> **PROBLEM STATEMENT**: The records sit below this line. Repeat all of them exactly.

*** EXTRACTED RECORDS ***

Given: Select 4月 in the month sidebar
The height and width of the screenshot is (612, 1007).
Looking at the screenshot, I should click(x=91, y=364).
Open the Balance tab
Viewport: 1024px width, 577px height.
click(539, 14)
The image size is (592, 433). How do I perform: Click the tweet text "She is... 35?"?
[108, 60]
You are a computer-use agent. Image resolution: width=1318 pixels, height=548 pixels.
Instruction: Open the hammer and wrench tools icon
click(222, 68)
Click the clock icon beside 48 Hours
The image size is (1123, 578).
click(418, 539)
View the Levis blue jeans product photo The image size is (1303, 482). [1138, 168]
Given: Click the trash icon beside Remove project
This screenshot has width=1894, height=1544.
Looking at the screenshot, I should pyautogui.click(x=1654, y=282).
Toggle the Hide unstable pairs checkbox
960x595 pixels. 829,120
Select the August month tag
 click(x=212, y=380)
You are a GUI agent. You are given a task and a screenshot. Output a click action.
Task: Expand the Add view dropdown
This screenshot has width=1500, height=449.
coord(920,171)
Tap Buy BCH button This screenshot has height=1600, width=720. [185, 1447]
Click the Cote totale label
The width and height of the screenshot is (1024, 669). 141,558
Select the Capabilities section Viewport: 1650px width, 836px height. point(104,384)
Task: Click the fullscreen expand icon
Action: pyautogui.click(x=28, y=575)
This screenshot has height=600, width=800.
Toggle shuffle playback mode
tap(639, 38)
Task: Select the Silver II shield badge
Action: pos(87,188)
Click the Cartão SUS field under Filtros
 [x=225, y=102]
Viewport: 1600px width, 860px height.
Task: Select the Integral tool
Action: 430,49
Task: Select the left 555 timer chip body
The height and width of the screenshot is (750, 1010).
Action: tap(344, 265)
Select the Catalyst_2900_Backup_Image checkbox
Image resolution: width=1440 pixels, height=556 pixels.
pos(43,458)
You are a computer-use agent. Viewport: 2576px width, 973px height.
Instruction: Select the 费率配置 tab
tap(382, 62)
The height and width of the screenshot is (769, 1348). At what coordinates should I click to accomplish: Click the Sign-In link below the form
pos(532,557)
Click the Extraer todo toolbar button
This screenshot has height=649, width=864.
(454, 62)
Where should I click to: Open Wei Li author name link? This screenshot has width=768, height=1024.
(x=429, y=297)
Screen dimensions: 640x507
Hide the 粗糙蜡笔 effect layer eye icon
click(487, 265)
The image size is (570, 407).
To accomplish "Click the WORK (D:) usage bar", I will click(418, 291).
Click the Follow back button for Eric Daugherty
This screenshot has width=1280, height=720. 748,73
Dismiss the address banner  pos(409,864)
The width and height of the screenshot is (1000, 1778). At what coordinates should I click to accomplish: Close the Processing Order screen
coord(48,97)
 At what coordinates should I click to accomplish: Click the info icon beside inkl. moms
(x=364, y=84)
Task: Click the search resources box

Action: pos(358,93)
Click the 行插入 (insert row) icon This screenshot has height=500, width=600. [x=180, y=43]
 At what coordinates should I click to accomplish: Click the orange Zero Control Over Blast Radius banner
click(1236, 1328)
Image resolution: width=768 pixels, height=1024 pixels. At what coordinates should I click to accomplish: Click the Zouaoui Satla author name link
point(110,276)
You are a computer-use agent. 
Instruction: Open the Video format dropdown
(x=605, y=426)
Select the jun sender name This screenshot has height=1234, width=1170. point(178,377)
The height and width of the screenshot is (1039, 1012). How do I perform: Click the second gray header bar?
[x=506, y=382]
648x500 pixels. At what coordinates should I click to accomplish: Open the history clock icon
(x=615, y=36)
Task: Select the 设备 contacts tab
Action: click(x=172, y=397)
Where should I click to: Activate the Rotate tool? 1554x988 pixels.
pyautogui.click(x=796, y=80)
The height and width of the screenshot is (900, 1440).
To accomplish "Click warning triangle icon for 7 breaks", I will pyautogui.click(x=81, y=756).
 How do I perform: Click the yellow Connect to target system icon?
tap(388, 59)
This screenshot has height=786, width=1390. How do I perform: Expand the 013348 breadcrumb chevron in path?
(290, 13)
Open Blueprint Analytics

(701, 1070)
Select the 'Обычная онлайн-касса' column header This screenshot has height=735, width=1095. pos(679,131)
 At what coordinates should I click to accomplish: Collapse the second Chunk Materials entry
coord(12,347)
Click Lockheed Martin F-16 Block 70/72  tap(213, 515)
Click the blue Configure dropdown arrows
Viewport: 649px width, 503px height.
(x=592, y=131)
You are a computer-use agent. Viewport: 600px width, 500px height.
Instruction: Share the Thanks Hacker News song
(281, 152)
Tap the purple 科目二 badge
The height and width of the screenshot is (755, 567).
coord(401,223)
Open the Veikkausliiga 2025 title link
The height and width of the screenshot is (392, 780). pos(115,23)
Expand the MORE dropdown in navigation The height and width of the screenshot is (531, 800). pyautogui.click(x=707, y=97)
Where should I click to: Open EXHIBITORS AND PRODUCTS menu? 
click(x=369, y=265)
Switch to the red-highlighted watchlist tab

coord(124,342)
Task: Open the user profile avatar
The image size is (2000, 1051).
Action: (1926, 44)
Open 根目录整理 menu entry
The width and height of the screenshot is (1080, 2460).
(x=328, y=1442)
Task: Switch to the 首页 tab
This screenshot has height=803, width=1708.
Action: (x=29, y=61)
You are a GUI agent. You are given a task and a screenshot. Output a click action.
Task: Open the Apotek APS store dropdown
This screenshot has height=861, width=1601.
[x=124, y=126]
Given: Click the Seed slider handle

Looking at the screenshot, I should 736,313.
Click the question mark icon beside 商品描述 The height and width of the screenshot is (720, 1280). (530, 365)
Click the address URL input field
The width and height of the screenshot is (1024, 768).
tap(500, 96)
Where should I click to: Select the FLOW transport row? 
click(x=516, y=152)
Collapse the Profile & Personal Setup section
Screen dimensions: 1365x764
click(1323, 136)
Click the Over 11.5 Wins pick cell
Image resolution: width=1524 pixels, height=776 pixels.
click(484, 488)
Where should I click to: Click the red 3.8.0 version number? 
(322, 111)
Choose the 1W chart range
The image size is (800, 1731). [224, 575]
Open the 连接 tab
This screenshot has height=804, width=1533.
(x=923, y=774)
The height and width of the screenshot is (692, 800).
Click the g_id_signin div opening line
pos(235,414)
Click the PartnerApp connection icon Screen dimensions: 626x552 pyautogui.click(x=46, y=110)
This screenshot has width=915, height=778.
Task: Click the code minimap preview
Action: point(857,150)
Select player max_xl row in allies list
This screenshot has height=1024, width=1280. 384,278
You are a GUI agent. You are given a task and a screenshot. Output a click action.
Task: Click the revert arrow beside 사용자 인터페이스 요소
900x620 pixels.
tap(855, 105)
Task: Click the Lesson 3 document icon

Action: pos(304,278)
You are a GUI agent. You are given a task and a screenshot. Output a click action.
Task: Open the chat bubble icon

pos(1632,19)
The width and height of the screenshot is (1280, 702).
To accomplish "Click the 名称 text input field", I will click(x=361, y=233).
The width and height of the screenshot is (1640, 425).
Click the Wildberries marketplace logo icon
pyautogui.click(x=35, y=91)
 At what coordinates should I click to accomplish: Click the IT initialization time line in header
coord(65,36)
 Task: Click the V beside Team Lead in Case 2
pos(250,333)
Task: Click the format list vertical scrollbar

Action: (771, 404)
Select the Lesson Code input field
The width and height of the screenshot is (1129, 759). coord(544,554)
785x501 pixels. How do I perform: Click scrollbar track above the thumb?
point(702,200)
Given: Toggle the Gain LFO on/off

*** End of EXTRACTED RECORDS ***

> **SOLUTION FOR THIS EXERCISE**:
Given: Select 4月 in the month sidebar
The height and width of the screenshot is (612, 1007).
Looking at the screenshot, I should click(x=91, y=364).
Open the Balance tab
Viewport: 1024px width, 577px height.
click(539, 14)
The image size is (592, 433). How do I perform: Click the tweet text "She is... 35?"?
[108, 60]
You are a computer-use agent. Image resolution: width=1318 pixels, height=548 pixels.
Instruction: Open the hammer and wrench tools icon
click(222, 68)
Click the clock icon beside 48 Hours
The image size is (1123, 578).
click(418, 539)
View the Levis blue jeans product photo The image size is (1303, 482). [1138, 168]
Given: Click the trash icon beside Remove project
This screenshot has width=1894, height=1544.
Looking at the screenshot, I should pyautogui.click(x=1654, y=282).
Toggle the Hide unstable pairs checkbox
960x595 pixels. 829,120
Select the August month tag
 click(x=212, y=380)
You are a GUI agent. You are given a task and a screenshot. Output a click action.
Task: Expand the Add view dropdown
This screenshot has width=1500, height=449.
coord(920,171)
Tap Buy BCH button This screenshot has height=1600, width=720. [185, 1447]
Click the Cote totale label
The width and height of the screenshot is (1024, 669). 141,558
Select the Capabilities section Viewport: 1650px width, 836px height. point(104,384)
Task: Click the fullscreen expand icon
Action: pyautogui.click(x=28, y=575)
This screenshot has height=600, width=800.
Toggle shuffle playback mode
tap(639, 38)
Task: Select the Silver II shield badge
Action: pos(87,188)
Click the Cartão SUS field under Filtros
 [x=225, y=102]
Viewport: 1600px width, 860px height.
Task: Select the Integral tool
Action: 430,49
Task: Select the left 555 timer chip body
The height and width of the screenshot is (750, 1010).
Action: tap(344, 265)
Select the Catalyst_2900_Backup_Image checkbox
Image resolution: width=1440 pixels, height=556 pixels.
pos(43,458)
You are a computer-use agent. Viewport: 2576px width, 973px height.
Instruction: Select the 费率配置 tab
tap(382, 62)
The height and width of the screenshot is (769, 1348). At what coordinates should I click to accomplish: Click the Sign-In link below the form
pos(532,557)
Click the Extraer todo toolbar button
This screenshot has height=649, width=864.
(454, 62)
Where should I click to: Open Wei Li author name link? This screenshot has width=768, height=1024.
(x=429, y=297)
Screen dimensions: 640x507
Hide the 粗糙蜡笔 effect layer eye icon
click(487, 265)
The image size is (570, 407).
To accomplish "Click the WORK (D:) usage bar", I will click(418, 291).
Click the Follow back button for Eric Daugherty
This screenshot has width=1280, height=720. 748,73
Dismiss the address banner  pos(409,864)
The width and height of the screenshot is (1000, 1778). At what coordinates should I click to accomplish: Close the Processing Order screen
coord(48,97)
 At what coordinates should I click to accomplish: Click the info icon beside inkl. moms
(x=364, y=84)
Task: Click the search resources box

Action: pos(358,93)
Click the 行插入 (insert row) icon This screenshot has height=500, width=600. [x=180, y=43]
 At what coordinates should I click to accomplish: Click the orange Zero Control Over Blast Radius banner
click(1236, 1328)
Image resolution: width=768 pixels, height=1024 pixels. At what coordinates should I click to accomplish: Click the Zouaoui Satla author name link
point(110,276)
You are a computer-use agent. 
Instruction: Open the Video format dropdown
(x=605, y=426)
Select the jun sender name This screenshot has height=1234, width=1170. point(178,377)
The height and width of the screenshot is (1039, 1012). How do I perform: Click the second gray header bar?
[x=506, y=382]
648x500 pixels. At what coordinates should I click to accomplish: Open the history clock icon
(x=615, y=36)
Task: Select the 设备 contacts tab
Action: click(x=172, y=397)
Where should I click to: Activate the Rotate tool? 1554x988 pixels.
pyautogui.click(x=796, y=80)
The height and width of the screenshot is (900, 1440).
To accomplish "Click warning triangle icon for 7 breaks", I will pyautogui.click(x=81, y=756).
 How do I perform: Click the yellow Connect to target system icon?
tap(388, 59)
This screenshot has height=786, width=1390. How do I perform: Expand the 013348 breadcrumb chevron in path?
(290, 13)
Open Blueprint Analytics

(701, 1070)
Select the 'Обычная онлайн-касса' column header This screenshot has height=735, width=1095. pos(679,131)
 At what coordinates should I click to accomplish: Collapse the second Chunk Materials entry
coord(12,347)
Click Lockheed Martin F-16 Block 70/72  tap(213, 515)
Click the blue Configure dropdown arrows
Viewport: 649px width, 503px height.
(x=592, y=131)
You are a computer-use agent. Viewport: 600px width, 500px height.
Instruction: Share the Thanks Hacker News song
(281, 152)
Tap the purple 科目二 badge
The height and width of the screenshot is (755, 567).
coord(401,223)
Open the Veikkausliiga 2025 title link
The height and width of the screenshot is (392, 780). pos(115,23)
Expand the MORE dropdown in navigation The height and width of the screenshot is (531, 800). pyautogui.click(x=707, y=97)
Where should I click to: Open EXHIBITORS AND PRODUCTS menu? 
click(x=369, y=265)
Switch to the red-highlighted watchlist tab

coord(124,342)
Task: Open the user profile avatar
The image size is (2000, 1051).
Action: (1926, 44)
Open 根目录整理 menu entry
The width and height of the screenshot is (1080, 2460).
(x=328, y=1442)
Task: Switch to the 首页 tab
This screenshot has height=803, width=1708.
Action: (x=29, y=61)
You are a GUI agent. You are given a task and a screenshot. Output a click action.
Task: Open the Apotek APS store dropdown
This screenshot has height=861, width=1601.
[x=124, y=126]
Given: Click the Seed slider handle

Looking at the screenshot, I should 736,313.
Click the question mark icon beside 商品描述 The height and width of the screenshot is (720, 1280). (530, 365)
Click the address URL input field
The width and height of the screenshot is (1024, 768).
tap(500, 96)
Where should I click to: Select the FLOW transport row? 
click(x=516, y=152)
Collapse the Profile & Personal Setup section
Screen dimensions: 1365x764
click(1323, 136)
Click the Over 11.5 Wins pick cell
Image resolution: width=1524 pixels, height=776 pixels.
click(484, 488)
Where should I click to: Click the red 3.8.0 version number? 
(322, 111)
Choose the 1W chart range
The image size is (800, 1731). [224, 575]
Open the 连接 tab
This screenshot has height=804, width=1533.
(x=923, y=774)
The height and width of the screenshot is (692, 800).
Click the g_id_signin div opening line
pos(235,414)
Click the PartnerApp connection icon Screen dimensions: 626x552 pyautogui.click(x=46, y=110)
This screenshot has width=915, height=778.
Task: Click the code minimap preview
Action: point(857,150)
Select player max_xl row in allies list
This screenshot has height=1024, width=1280. 384,278
You are a GUI agent. You are given a task and a screenshot. Output a click action.
Task: Click the revert arrow beside 사용자 인터페이스 요소
900x620 pixels.
tap(855, 105)
Task: Click the Lesson 3 document icon

Action: pos(304,278)
You are a GUI agent. You are given a task and a screenshot. Output a click action.
Task: Open the chat bubble icon

pos(1632,19)
The width and height of the screenshot is (1280, 702).
To accomplish "Click the 名称 text input field", I will click(x=361, y=233).
The width and height of the screenshot is (1640, 425).
Click the Wildberries marketplace logo icon
pyautogui.click(x=35, y=91)
 At what coordinates should I click to accomplish: Click the IT initialization time line in header
coord(65,36)
 Task: Click the V beside Team Lead in Case 2
pos(250,333)
Task: Click the format list vertical scrollbar

Action: (771, 404)
Select the Lesson Code input field
The width and height of the screenshot is (1129, 759). coord(544,554)
785x501 pixels. How do I perform: Click scrollbar track above the thumb?
point(702,200)
Given: Toggle the Gain LFO on/off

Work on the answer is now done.